Part of why those gaps exist, Mercado says, is because the “system is built for episodic care.”
Mercado offers the example of an elderly resident who called 911 to help with a fall 22 times before connecting with the Alternative Response Unit. Once that happened, staff secured more hours each week with a home health aid, which reduced the number of times emergency services were called for that individual.
Mercado explains that emergency services are traditionally built around responding to an individual incident—to “put out a fire”—but his office is shifting away from episodic responses to “longitudinal” outreach.
The team has evolved to better serve the community’s needs since it began work in the spring. Originally the unit was composed of three responders: a paramedic, a case manager and a uniformed police officer.
Since the majority of the calls that the unit responds to come through 911 and the police department’s non-emergency line, having an officer to navigate those systems helped at first.
But Mercado explains that when police officers were part of the response—fully equipped with a gun, pepper spray and other weapons—their presence cast a shadow over the interactions with the public.

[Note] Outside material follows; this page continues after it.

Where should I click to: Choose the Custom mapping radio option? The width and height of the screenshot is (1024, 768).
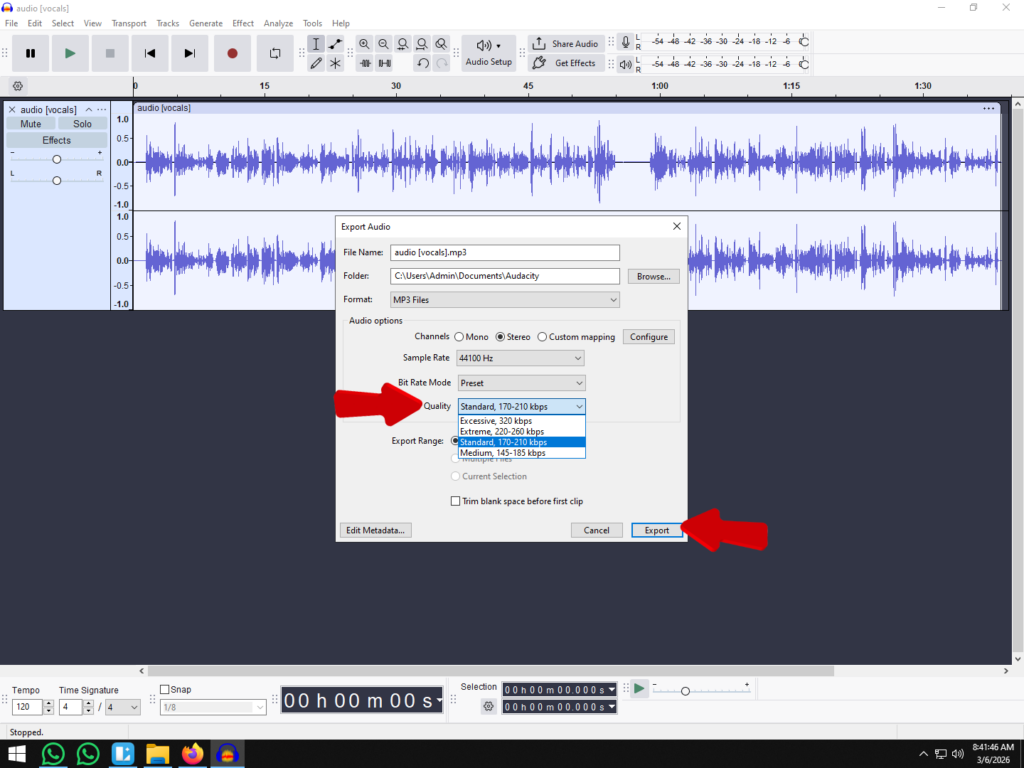[542, 337]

The unit slimmed down to a team of two: a case manager and EMT, who learned to safely respond to incidents without a police presence and focus on outreach and de-escalation. The police officer assigned to the unit has stayed on as a liaison between the mobile integrated health office and the police department, but doesn’t respond to calls.
Ortega says that the people she works with feel more comfortable without police presence, adding that what the city needs instead are more units that can respond to calls when law enforcement is unnecessary.
Editor’s note: An earlier version of this story incorrectly stated what percentage of the fire department’s resources the Mobile Integrated Health Office uses, it’s 5%.